>> start SELECTED TEXT
- Founded: 2003
- Founder: Matt Werth, David Pianka
- Distributor: Secretly Distribution
- Genre: Electronic, experimental
- Country of origin: U.S.
- Location: Brooklyn, New York City
- Official website: www.igetrvng.com

= RVNG Intl. =

Record label

RVNG Intl. is an independent record label based in Brooklyn, New York. Founded in 2003 by Matt Werth, the label is run by Werth and focuses on experimental dance and electronic music, often incorporating avant-garde genres. Release formats include vinyl, CDs, and digital downloads. In 2011, they were named one of the top 50 indie labels in America by Billboard.

In its nascent years, the label released the mix tape series RVNG PRSNTS MX, which was later followed by the Rvng of the Nrds 12" edit series. The ReRVNG archival series and FRKWYS series continue to this day, the latter of which pairs contemporary artists with influential musical pioneers. RVNG Intl. has also released original albums by artists such as Blondes, The Body, Holly Herndon, Julia Holter, Maxmillion Dunbar, and Stellar OM Source. In 2011, the label began releasing vinyl singles under the Beats in Space imprint, which Werth co-owns with Tim Sweeney.

RVNG Intl. was chosen as Resident Advisor's label of the month in January 2014 and Tiny Mix Tapes included RVNG Intl. amongst their favorite labels of 2015.
>> end SELECTED TEXT
>> start COLLECTED DATA
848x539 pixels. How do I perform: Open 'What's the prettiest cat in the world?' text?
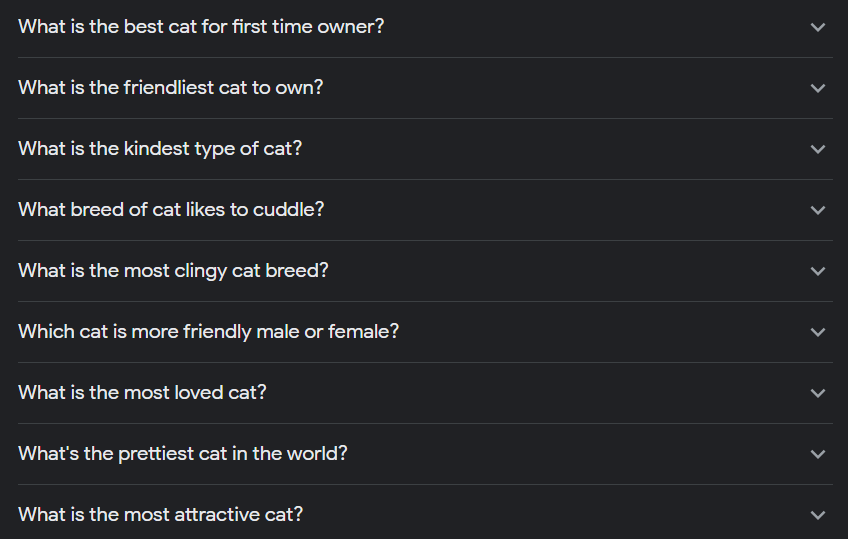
>> end COLLECTED DATA
[TASK INSTRUCTIONS]
Please retype the RVNG Intl. text above in full, without altering a single character.

[SOLUTION FOR THIS EXERCISE]
- Founded: 2003
- Founder: Matt Werth, David Pianka
- Distributor: Secretly Distribution
- Genre: Electronic, experimental
- Country of origin: U.S.
- Location: Brooklyn, New York City
- Official website: www.igetrvng.com

= RVNG Intl. =

Record label

RVNG Intl. is an independent record label based in Brooklyn, New York. Founded in 2003 by Matt Werth, the label is run by Werth and focuses on experimental dance and electronic music, often incorporating avant-garde genres. Release formats include vinyl, CDs, and digital downloads. In 2011, they were named one of the top 50 indie labels in America by Billboard.

In its nascent years, the label released the mix tape series RVNG PRSNTS MX, which was later followed by the Rvng of the Nrds 12" edit series. The ReRVNG archival series and FRKWYS series continue to this day, the latter of which pairs contemporary artists with influential musical pioneers. RVNG Intl. has also released original albums by artists such as Blondes, The Body, Holly Herndon, Julia Holter, Maxmillion Dunbar, and Stellar OM Source. In 2011, the label began releasing vinyl singles under the Beats in Space imprint, which Werth co-owns with Tim Sweeney.

RVNG Intl. was chosen as Resident Advisor's label of the month in January 2014 and Tiny Mix Tapes included RVNG Intl. amongst their favorite labels of 2015.